WBB: Most of Chile’s wine country closely resembles California. What California wine district would be the closest counterpart to your part of Maule?

DM: I do not think Maule should be compared with anywhere else in the world. The centuries-old history, the unique vines, the undiscovered quality and the fact farmers still plow by horse is unknown anywhere else on this planet.

WBB: What varietals do best in your part of Maule? I know you specialize in old vine Carignan, but I have a bottle of your 2011 Cabernet Franc from Alto Maipo that I’ve been saving for a special occasion. What other varietals (and blends) do you produce? Do you acquire grapes from elsewhere?
DM: Each wine since 2001 has a Lot # number: 1) Cabernet Franc – Maipo; 2) Cabernet Sauvignon – Maipo; 3) Carignan – Maule (we make four different wines each from a small farmer’s own field blend). Since the [2010] earthquake we have been investing in the farms and guaranteeing a fair price to the farmers.

WBB: What is your annual production, and what percentage is exported? What acreage is devoted to wine, and do you produce anything else?

DM: We produce 3.500 cases per year. We also produce port, on 11 hectares of old vines.

WBB: Who controls the Chilean wine industry? Is the Movimiento de Viñateros Independientes a response to the big producers? How many of you are there, and where are you? Would you say you’re less conventional than big producers like Concha y Toro?

DMMOVI is a healthy counter-culture aimed at a burgeoning worldly wine public. And yes we are heaps less conventional - a convent is less conventional than the Chilean wine industry, I am afraid.

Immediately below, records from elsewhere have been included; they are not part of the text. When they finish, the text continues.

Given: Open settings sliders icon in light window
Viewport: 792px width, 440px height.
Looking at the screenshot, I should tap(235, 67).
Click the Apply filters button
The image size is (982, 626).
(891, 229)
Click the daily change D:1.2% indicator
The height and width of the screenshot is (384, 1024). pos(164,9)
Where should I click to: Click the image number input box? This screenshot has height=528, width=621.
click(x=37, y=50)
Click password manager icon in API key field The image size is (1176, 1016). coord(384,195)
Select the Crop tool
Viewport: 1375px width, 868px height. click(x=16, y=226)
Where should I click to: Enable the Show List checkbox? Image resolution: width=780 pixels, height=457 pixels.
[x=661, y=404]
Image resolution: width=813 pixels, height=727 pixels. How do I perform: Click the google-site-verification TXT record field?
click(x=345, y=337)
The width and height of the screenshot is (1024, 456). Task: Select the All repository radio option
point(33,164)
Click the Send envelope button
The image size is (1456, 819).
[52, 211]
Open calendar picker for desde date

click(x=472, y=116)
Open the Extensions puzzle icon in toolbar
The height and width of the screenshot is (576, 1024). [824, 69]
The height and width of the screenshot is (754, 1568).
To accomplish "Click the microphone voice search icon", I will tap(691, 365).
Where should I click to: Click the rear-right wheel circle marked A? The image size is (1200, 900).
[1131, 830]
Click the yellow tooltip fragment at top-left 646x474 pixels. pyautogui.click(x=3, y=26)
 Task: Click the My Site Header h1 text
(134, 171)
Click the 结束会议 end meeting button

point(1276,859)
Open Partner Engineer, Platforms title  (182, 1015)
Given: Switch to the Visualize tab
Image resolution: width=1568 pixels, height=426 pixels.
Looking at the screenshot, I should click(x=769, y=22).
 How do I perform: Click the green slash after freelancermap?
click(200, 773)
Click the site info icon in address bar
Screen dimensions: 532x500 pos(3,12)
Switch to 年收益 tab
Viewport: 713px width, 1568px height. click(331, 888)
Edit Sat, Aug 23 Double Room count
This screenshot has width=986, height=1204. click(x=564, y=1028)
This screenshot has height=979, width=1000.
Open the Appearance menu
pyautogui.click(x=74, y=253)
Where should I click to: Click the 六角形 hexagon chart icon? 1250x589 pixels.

That said, we are but a small minority, for the majority of the world's romance will continue to be made over a ten dollar bottle of wine made in a large vat of a corporate winery for many years to come. The good news is that a ten-dollar bottle has gotten a lot better over the past few years - especially if you buy Chilean.


It is not so much that [the big producers] control the industry, although they certainly keep tight control on the price of the farmers' fruit; what irks me is that they feel they 'own' the wine business. They own their shares of their wineries and that is all. No one owns an industry, anywhere. More lately I think the powers that be have come to realize that the spirited, smaller produces have in fact helped to raise the tide as it were, and that all of the boats big and small are rising with this tide. And thus the small are not such a nuisance anymore.

WBB: Are you open for tours and tasting? One thing that’s always caught my attention is that Chilean winery visits are expensive – more so than in California and much more so than in Argentina (particularly Mendoza). Why won't or can’t Chilean wineries have free or low-cost tours and tasting?

DM: If there were traffic tours would cost less, but if there isn’t traffic it is hard to subsidize the costs. I think anyone wanting to taste good wines is willing to pay 10 dollars per great wine tasted and this is the real market. Any less and you must necessarily have a big winery that is selling their brands by giving away samples.

WBB: Is there anything I’ve overlooked that you would like to add?

DMThe roofs of reticence placed atop unknown areas such as Maule have been lifted by a new taster and in Parker’s report the best wine from Chile is a Carignan from Sauzal – the heart of this god-forsaken dry scrubby wine country from yesterday in the process of being re-discovered.